3. Recent Accounting Pronouncements
In June 2011, the Financial Accounting Standards Board (FASB) issued Accounting Standards Update (ASU) No. 2011-05 for the presentation of comprehensive income thereby amending Accounting Standards Codification (ASC) 220, Comprehensive Income. The amendments require that all non-owner changes in stockholders equity be presented either in a single continuous statement of comprehensive income or in two separate but consecutive statements. The amendments are effective in fiscal years beginning after December 15, 2011 and should be applied retrospectively. These amendments will impact the presentation of our financial statements upon adoption.
In May 2011, the FASB issued ASU No. 2011-04 thereby amending ASC 820, Fair Value Measurement, to achieve common fair value measurement and disclosure requirements in U.S. GAAP and International Financial Reporting Standards (IFRS).
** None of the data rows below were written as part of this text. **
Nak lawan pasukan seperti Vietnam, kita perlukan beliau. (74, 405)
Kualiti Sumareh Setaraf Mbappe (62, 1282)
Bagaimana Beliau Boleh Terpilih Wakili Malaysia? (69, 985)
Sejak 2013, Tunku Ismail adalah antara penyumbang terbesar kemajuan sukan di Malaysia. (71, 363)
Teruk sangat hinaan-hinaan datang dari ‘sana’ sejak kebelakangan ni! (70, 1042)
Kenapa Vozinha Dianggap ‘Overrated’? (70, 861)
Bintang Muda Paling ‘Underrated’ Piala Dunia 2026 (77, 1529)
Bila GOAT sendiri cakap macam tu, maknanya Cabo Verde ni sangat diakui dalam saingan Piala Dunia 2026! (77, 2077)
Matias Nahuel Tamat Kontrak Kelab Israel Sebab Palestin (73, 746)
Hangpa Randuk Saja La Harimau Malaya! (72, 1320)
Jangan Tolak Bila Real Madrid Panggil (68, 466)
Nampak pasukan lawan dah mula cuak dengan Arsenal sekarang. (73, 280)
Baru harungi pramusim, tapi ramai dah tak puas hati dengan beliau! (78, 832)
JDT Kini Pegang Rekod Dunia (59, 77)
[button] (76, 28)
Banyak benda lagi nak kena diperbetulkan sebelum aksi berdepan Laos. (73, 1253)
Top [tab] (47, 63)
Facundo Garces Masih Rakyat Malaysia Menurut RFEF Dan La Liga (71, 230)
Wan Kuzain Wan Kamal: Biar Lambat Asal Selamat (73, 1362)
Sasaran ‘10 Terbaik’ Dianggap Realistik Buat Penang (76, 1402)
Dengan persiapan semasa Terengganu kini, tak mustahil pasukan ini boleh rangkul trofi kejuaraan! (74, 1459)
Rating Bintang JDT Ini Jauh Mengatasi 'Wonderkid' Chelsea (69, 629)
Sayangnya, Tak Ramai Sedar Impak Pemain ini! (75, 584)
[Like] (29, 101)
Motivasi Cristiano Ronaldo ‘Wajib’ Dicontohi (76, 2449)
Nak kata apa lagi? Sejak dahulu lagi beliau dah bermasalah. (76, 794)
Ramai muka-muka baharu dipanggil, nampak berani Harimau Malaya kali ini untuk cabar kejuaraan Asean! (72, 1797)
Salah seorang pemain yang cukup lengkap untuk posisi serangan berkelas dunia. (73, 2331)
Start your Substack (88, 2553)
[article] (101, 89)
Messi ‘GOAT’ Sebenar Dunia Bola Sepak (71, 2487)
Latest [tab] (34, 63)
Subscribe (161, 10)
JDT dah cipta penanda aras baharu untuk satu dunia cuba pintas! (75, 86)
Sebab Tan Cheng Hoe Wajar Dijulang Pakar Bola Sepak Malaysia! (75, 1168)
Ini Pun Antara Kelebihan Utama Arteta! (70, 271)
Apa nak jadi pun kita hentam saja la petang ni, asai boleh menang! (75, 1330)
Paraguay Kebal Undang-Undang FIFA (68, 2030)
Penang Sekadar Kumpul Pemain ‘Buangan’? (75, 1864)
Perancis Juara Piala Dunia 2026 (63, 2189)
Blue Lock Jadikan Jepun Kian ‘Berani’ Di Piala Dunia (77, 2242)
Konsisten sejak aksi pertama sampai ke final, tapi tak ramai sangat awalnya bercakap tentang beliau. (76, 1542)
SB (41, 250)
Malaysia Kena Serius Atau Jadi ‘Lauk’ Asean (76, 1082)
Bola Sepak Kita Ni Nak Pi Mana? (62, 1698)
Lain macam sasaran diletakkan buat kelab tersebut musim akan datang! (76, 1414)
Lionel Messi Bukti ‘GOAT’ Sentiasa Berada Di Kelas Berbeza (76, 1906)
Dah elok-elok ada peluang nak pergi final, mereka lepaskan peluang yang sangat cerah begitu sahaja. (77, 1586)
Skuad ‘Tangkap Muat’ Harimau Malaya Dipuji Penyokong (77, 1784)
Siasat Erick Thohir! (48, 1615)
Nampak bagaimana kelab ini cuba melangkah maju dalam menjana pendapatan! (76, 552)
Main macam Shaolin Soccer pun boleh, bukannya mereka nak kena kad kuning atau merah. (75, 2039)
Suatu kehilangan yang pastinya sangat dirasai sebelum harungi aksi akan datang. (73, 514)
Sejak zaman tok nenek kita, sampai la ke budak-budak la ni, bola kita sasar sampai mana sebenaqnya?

The amendments result in common fair value measurement and disclosure requirements between U.S. GAAP and IFRS, and clarify the application of existing fair value measurements and requirements regarding the disclosure of information about fair value measurements. The amendments are effective in fiscal years beginning after December 15, 2011 and will be applied prospectively. We evaluated the impact of adopting ASU No. 2011-04 and believe it will have no material effect on our financial statements.
In April 2010, the FASB issued ASU No. 2010-17 thereby amending ASC 605 for revenue recognition related to the milestone method of revenue recognition. ASU No. 2010-17 provides guidance on defining a milestone and determining when it may be appropriate to apply the milestone method of revenue recognition for research or development arrangements. A company may make an accounting policy election to use the milestone method of revenue recognition for transactions within the scope of the amendments. The amendments are effective in fiscal years beginning on or after June 15, 2010, and early adoption is permitted. We adopted the amendments on January 1, 2011 on a prospective basis. The adoption of ASU No. 2010-17 had no material effect on our financial statements.
In October 2009, the FASB issued ASU No. 2009-13 (formerly Emerging Issues Task Force, or EITF, No. 08-1) on ASC 605 for revenue recognition related to multiple-deliverable revenue arrangements. ASU No. 2009-13 provides amendments to the existing criteria for separating consideration in multiple-deliverable arrangements. The amendments establish a selling price hierarchy for determining the selling price of a deliverable, eliminate the residual method of allocation of arrangement consideration to deliverables and require the use of the relative selling price method in the allocation of arrangement consideration to all deliverables, require the determination of the best estimate of a selling price in a consistent manner, and significantly expand the disclosures related to multiple-deliverable revenue arrangements. The amendments are effective in fiscal years beginning on or after June 15, 2010, and early adoption is permitted. We adopted the amendments on January 1, 2011 on a prospective basis. The adoption of ASU No. 2009-13 had no material effect on our financial statements.